As another Lame Cherry exclusive in matter anti matter.
I see today, it will be months before you read this, as I reside in the future, that someone who almost got me killed died today. I actually liked his kid, and liked his relatives, but it was a moment of being impatient and lack of judgment, and it almost got us both killed.
I do not know how other peoples lives are, but I had a teacher once about ruin my life so there would not be a blog here, over a conclusion they jumped to. Our bus driver, who was stopped at a stop sign, I said something smart to, distracted him and he pulled out and a car almost hit our bus, and he blamed me. I never talked to him again after that, because I learned my lesson.......in something he had started in being mouthy, and when the mistake came, it was his, and I would have felt horrid in people dying and being blamed.
In this instance, I was a teenager and the old man had me out baling hay while he was off drinking coffee and pissing my work away. I had to be on a highway in coming home, and in that as in all things God and the Holy Ghost kept me from that fraction of time in causing a deadly situation from taking place.
Large round balers you can not see through. At the corner where I turned, was a no passing zone. For God's reason, He had sometime in this route, made me aware that I was blind to whatever was behind me, and if I turned.......well I would get hit. Now a vehicle might not break a tractor, but one going 60 miles per hour and hitting a tractor, stood the chance of breaking me. It certainly a few years ago broke a tractor and several cattle when an idiot who did not have the frost off his window, hit that mess as it was crossing at that corner.
So in my teenage youth, I came up to the corner, and not be able to see, I did know a secret. if I wove in and out with that baler, I could see enough through the belts and see what was behind me. Just as I got done weaving and was ready to turn, I spotted this adult male, and he was going like a bat out of hell, and he never even slowed down in that no passing zone, and went around me. I was stunned as that was the instant I was about to turn, and odds are we both would have been dead.
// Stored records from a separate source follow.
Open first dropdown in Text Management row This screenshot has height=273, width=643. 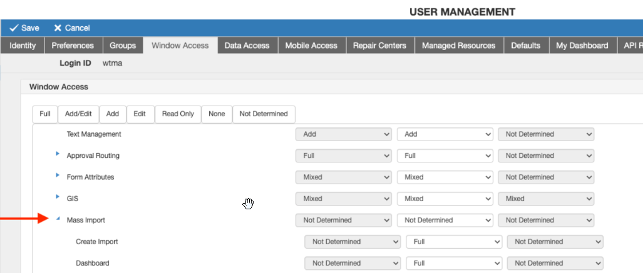coord(344,134)
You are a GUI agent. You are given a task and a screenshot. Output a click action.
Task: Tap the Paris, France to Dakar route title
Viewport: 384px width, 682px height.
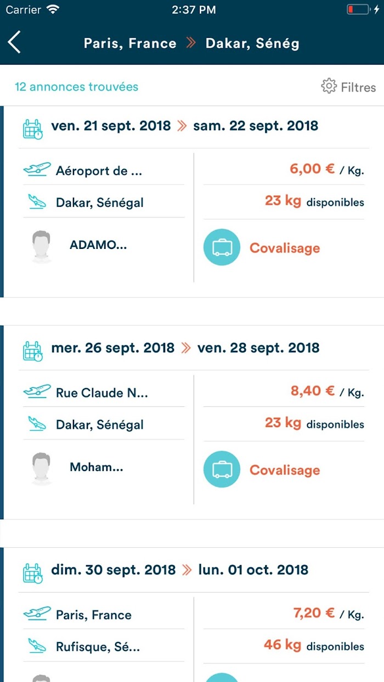(x=191, y=43)
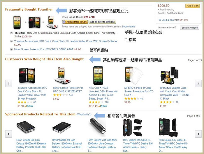Open MPERO 5 Pack screen protectors image
The image size is (204, 154).
pyautogui.click(x=134, y=75)
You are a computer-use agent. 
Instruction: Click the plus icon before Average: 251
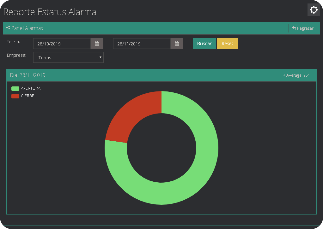click(284, 75)
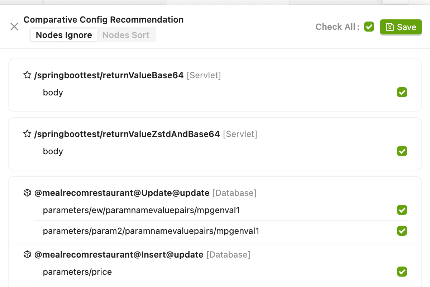Uncheck the parameters/ew/paramnamevaluepairs/mpgenval1 checkbox
Image resolution: width=430 pixels, height=287 pixels.
pos(402,210)
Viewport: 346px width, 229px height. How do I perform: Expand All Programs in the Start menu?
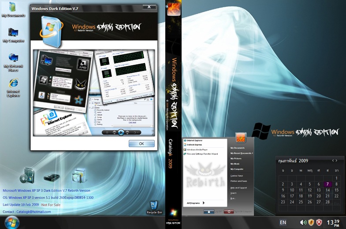[196, 203]
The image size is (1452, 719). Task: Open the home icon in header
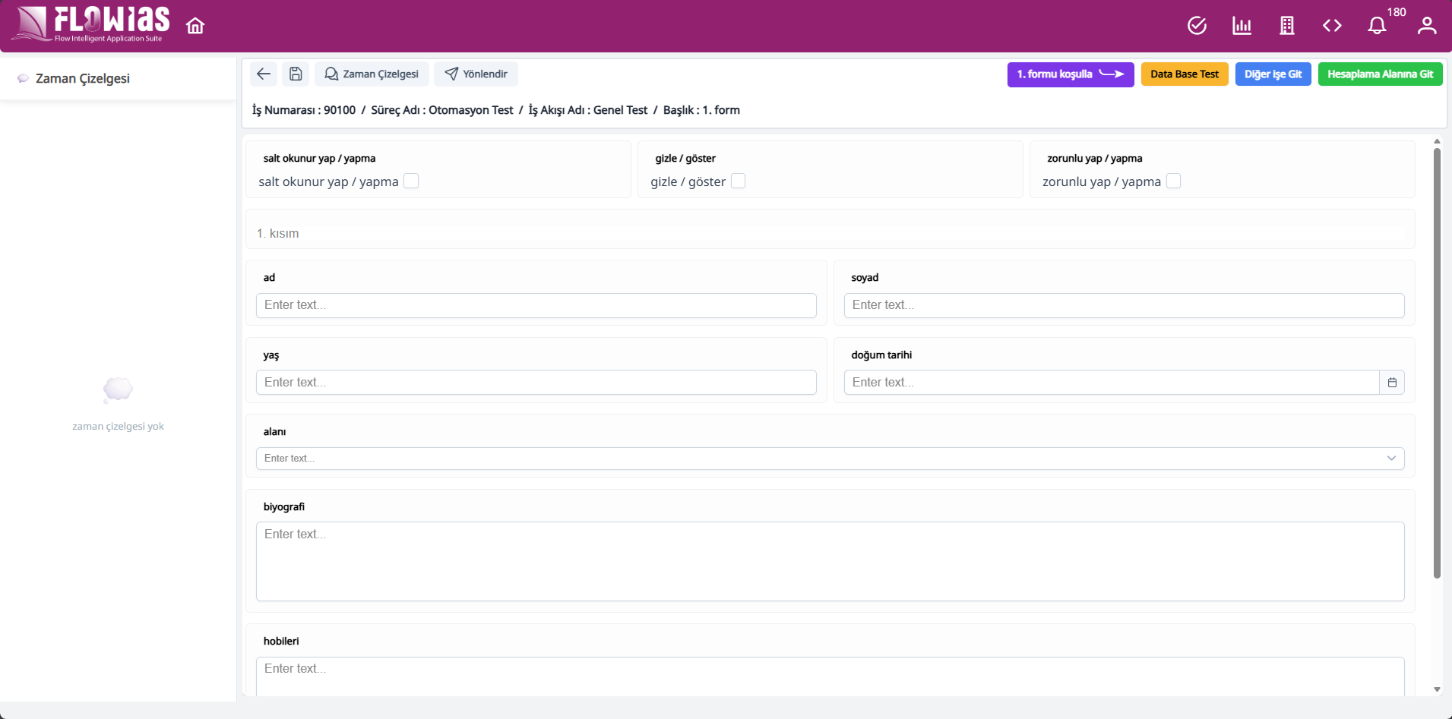[195, 26]
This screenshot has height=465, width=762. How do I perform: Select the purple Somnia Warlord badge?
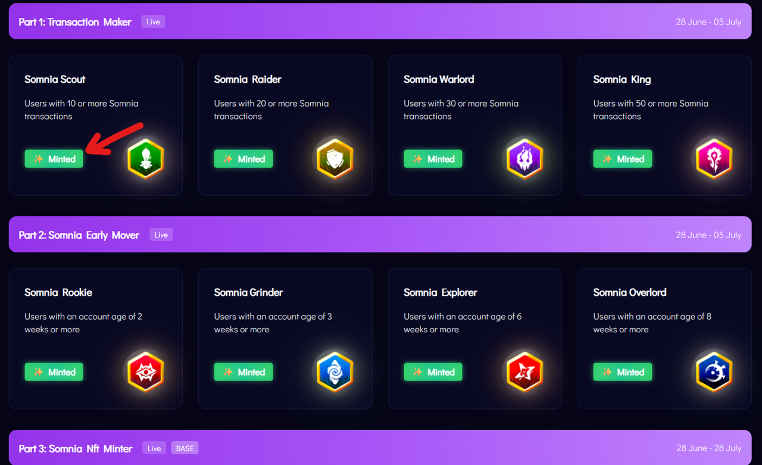524,159
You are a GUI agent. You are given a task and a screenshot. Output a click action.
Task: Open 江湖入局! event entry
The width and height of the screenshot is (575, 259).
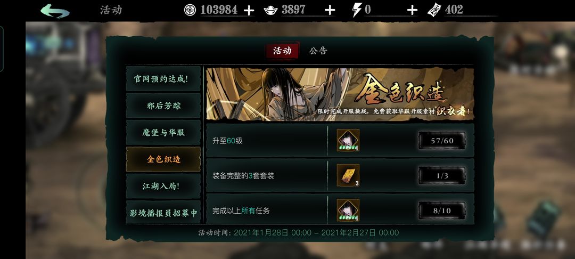coord(163,186)
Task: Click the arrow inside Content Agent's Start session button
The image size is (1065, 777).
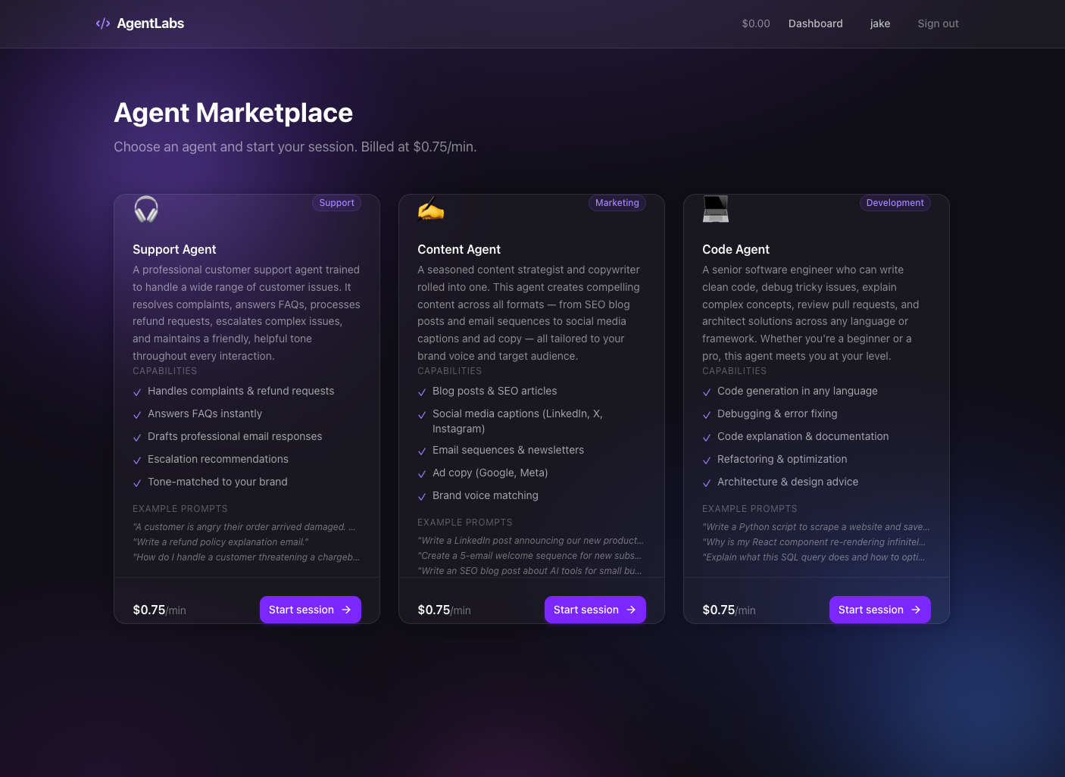Action: (630, 610)
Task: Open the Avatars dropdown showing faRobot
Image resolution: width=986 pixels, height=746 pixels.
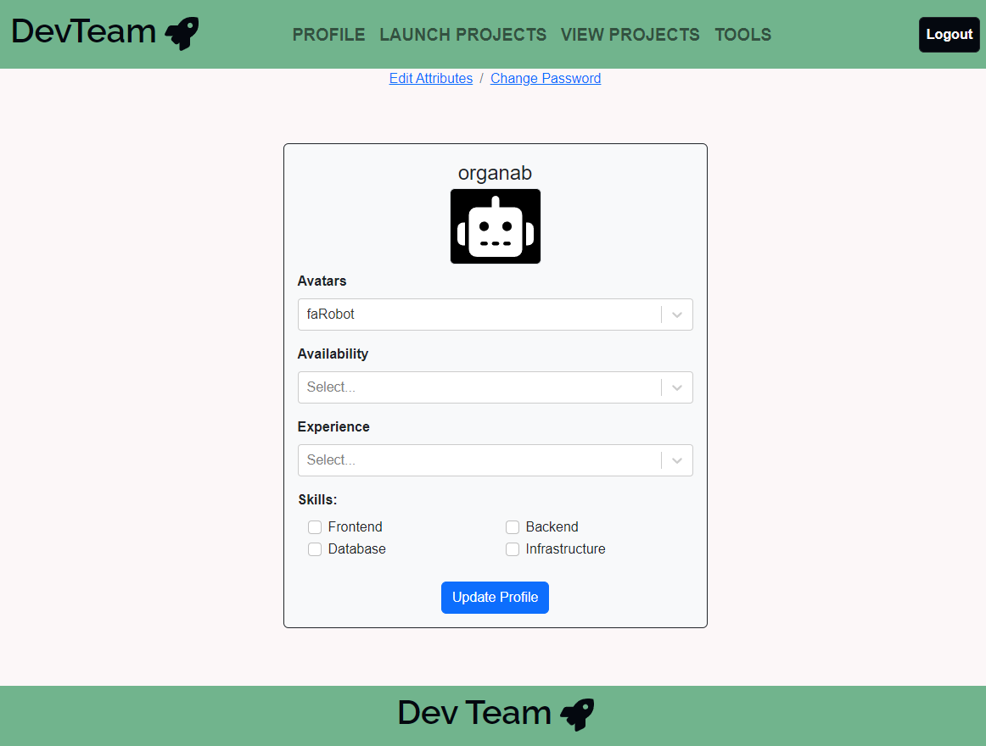Action: [495, 314]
In that it is kind of interesting, if my life would have been shattered them times as a kid, or if I would have gotten killed, I never would have this miserable existence or ever prepare or save lives here on this blog.. I have no idea what that guy accomplished in those decades, except get fat and old. Then again that teacher did not seem to make any difference in good in the world either in just being in the way, and now looks to be dying of cancer. Can not say those kids who almost hit the bus made much difference either.
I have no idea of my value to God. I know He took my parents out of this world as they were almost killing me and later TL in being tools of satan. I know of other people God has killed, but He has squeaked by for me a number of times. That is not me, is just I had a willing use for God through me.
It is just interesting in maybe the tower does fall on non sinners and sinners, but sometimes God gets people out of the tower because He still has a use for them. Maybe it is those created by prayers. I do not know. I just know as much as I still thought of that son of a bitch as a son of a bitch in getting us both almost killed, I know I have been there except for the saving Grace of God.